DOCUMENT SEGMENT:
-------

Finally, an examination of Phillips’ process vis-á-vis Patent I-31138’s elements would show that the all elements test was not satisfied. The equivalents of all the elements in Patent I-31138 are not present in Phillips process. As mentioned, the four elements are: (a) burning of the smoking material at 250° to 400 °C; (b) filtering of the produced smoke to remove mainly tar; (c) cooling of the filtered smoke in a cooling unit to a temperature between 0° and 5°C while retaining ingredients exerting highly preservative and sterilizing effects; and (d) smoking of tuna meat by exposing it to the filtered smoke cooled to between 0° and 5°C. Unquestionably, the first two steps in Phillips’ process and the two elements in Claim 1 or Patent I-31138 are identical. As regards the last two elements, TPI’s evidence is insufficient to establish that the eventual cooling of the ambient temperature filtered smoke retained the ingredients which exert the same highly preservative and sterilizing effects. Similarly, there is no evidence proving that the ambient temperature filtered smoke cures the tuna meat in the same way as when the tuna meat is exposed to a filtered smoke already cooled to between 0° and 5°C. Thus, the last two elements of Patent I-31138 are not equivalent to the simultaneous cooling of the ambient temperature filtered smoke and tuna meat.

-------

PROVIDED MATERIAL:
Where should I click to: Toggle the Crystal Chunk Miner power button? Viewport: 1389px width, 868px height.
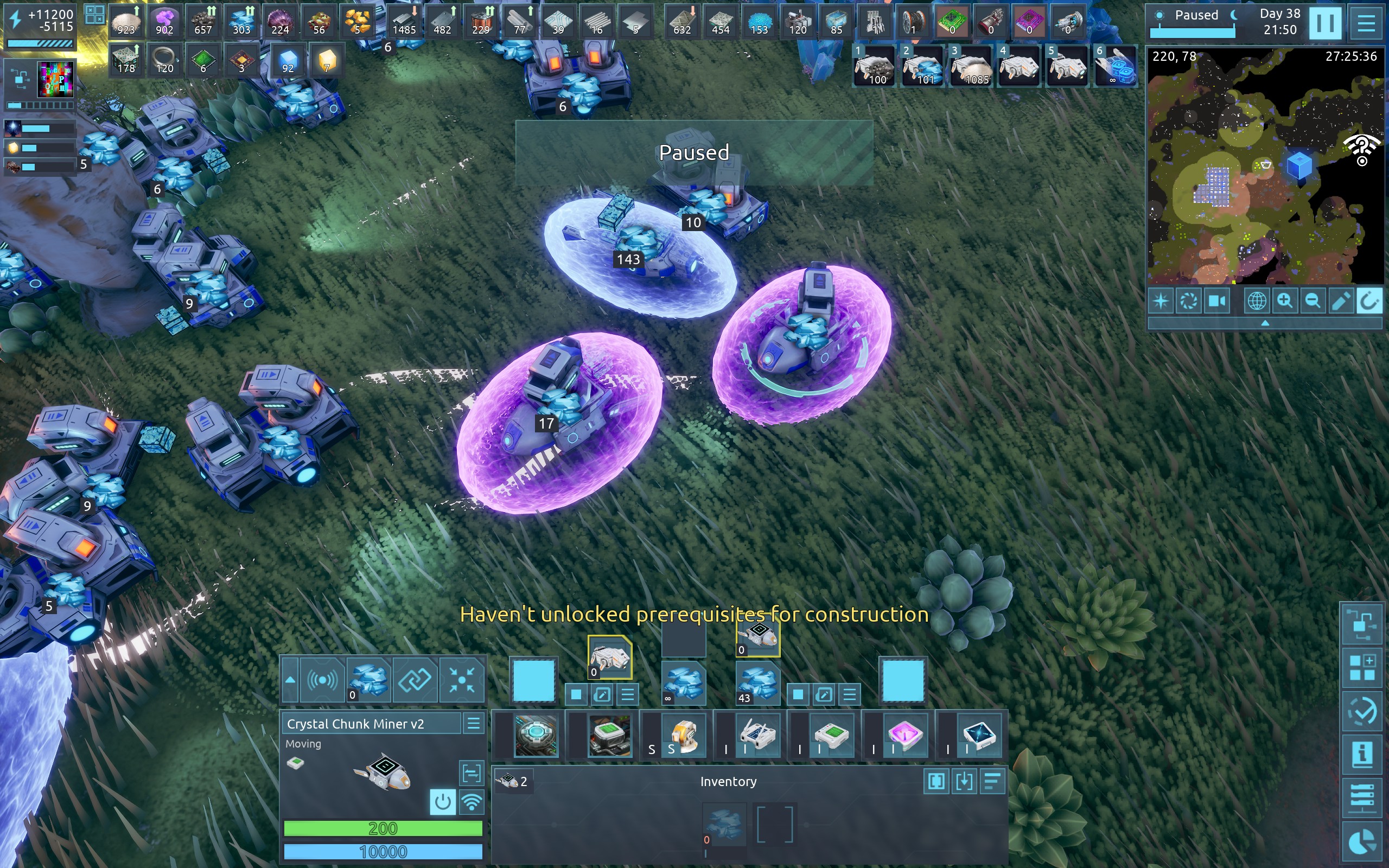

-------

EXERCISE DESCRIPTION: In the patent infringement excerpt, to what temperature range must the filtered smoke be cooled under Patent I-31138? This material was gathered from a separate source.

FULL ANSWER: Between 0° and 5°C.